» **Exercise prompt**: Locate the word "musí" in the data below, then copy every line that holds it.

» **Entries shown**:
----

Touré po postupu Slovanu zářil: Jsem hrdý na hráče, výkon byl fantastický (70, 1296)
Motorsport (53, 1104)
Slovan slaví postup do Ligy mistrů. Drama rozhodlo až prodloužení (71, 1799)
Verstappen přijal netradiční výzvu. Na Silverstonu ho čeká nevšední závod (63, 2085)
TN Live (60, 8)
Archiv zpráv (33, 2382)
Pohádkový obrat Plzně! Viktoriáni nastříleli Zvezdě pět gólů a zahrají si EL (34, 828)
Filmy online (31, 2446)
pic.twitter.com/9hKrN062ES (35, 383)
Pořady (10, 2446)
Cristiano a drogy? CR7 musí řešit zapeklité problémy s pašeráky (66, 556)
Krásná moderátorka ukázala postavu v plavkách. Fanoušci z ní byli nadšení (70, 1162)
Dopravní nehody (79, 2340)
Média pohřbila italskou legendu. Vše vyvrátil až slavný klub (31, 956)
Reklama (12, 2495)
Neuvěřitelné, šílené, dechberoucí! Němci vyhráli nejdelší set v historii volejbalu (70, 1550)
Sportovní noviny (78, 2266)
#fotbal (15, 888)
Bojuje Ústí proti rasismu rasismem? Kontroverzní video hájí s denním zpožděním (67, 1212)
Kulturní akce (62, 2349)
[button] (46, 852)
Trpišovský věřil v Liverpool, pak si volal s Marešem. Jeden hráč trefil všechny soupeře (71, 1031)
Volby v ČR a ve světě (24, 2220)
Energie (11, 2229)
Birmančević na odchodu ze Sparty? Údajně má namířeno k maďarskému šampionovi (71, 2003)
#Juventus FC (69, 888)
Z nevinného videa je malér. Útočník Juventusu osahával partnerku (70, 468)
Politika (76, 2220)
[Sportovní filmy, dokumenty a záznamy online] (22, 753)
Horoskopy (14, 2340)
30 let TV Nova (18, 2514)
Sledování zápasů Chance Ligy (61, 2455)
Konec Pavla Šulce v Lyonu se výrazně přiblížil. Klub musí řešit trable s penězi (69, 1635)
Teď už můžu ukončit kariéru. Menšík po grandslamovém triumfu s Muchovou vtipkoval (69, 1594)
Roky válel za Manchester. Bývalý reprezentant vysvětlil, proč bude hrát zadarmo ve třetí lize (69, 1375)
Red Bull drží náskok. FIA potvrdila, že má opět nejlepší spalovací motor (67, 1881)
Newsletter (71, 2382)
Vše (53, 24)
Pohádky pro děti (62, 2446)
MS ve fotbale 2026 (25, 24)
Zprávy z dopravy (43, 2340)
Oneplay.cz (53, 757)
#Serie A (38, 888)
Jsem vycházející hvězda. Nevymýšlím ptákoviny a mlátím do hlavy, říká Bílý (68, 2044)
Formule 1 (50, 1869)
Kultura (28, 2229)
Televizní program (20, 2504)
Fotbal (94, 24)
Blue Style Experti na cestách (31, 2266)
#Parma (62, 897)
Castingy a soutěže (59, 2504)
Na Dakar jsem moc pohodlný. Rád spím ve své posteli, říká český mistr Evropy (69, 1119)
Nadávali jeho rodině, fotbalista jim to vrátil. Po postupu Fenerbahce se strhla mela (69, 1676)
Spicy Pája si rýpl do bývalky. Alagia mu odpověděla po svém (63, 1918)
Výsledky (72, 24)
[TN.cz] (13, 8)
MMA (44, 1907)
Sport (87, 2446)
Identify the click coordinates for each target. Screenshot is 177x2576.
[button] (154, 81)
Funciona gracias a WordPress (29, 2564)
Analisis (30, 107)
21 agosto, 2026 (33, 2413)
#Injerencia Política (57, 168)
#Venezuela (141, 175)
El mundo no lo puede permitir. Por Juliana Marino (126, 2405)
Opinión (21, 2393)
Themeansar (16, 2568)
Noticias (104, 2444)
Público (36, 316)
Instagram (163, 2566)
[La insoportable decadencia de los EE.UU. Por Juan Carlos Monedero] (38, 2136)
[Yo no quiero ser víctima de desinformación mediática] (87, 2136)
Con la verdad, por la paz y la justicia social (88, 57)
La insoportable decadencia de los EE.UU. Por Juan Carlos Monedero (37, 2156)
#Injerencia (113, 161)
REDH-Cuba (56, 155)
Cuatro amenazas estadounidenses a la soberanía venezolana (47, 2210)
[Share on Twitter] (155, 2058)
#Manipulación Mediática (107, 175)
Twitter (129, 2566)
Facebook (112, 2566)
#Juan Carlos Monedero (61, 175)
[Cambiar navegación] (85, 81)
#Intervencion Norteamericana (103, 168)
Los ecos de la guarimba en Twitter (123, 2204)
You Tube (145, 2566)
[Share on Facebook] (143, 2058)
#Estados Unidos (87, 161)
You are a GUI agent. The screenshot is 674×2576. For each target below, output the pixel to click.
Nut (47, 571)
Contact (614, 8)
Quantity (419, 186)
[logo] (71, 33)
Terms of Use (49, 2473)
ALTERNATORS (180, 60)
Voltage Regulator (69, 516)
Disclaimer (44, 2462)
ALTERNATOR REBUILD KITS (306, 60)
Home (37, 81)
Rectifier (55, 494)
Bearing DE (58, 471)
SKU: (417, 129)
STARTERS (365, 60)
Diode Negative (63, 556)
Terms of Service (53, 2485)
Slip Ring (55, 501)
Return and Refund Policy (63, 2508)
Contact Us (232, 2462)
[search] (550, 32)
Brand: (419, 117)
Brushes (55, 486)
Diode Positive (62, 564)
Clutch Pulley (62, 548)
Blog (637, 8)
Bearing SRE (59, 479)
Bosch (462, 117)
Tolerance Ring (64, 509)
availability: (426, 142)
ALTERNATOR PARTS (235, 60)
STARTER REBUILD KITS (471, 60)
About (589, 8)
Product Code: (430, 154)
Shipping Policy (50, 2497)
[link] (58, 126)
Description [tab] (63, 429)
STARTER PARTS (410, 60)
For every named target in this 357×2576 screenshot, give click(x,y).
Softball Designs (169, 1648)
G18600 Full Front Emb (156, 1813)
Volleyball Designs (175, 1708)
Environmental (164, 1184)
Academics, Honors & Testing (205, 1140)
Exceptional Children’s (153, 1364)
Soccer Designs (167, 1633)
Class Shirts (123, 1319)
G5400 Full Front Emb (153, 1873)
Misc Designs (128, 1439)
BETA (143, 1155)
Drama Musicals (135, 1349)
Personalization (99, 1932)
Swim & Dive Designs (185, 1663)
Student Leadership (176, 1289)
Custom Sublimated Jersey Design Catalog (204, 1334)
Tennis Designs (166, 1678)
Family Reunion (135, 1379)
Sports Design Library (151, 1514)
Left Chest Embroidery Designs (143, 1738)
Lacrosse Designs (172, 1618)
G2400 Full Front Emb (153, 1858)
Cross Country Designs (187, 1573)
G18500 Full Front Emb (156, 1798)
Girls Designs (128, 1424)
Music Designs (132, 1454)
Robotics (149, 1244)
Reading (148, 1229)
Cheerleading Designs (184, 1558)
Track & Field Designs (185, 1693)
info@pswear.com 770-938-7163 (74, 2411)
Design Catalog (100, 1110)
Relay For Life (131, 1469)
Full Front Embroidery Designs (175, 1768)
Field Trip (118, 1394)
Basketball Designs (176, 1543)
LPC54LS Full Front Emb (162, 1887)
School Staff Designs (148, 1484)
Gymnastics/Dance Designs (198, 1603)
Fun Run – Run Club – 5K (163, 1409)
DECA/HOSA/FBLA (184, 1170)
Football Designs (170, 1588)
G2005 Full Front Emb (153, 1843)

----

» **Expected answer**:
Cristiano a drogy? CR7 musí řešit zapeklité problémy s pašeráky (66, 556)
Konec Pavla Šulce v Lyonu se výrazně přiblížil. Klub musí řešit trable s penězi (69, 1635)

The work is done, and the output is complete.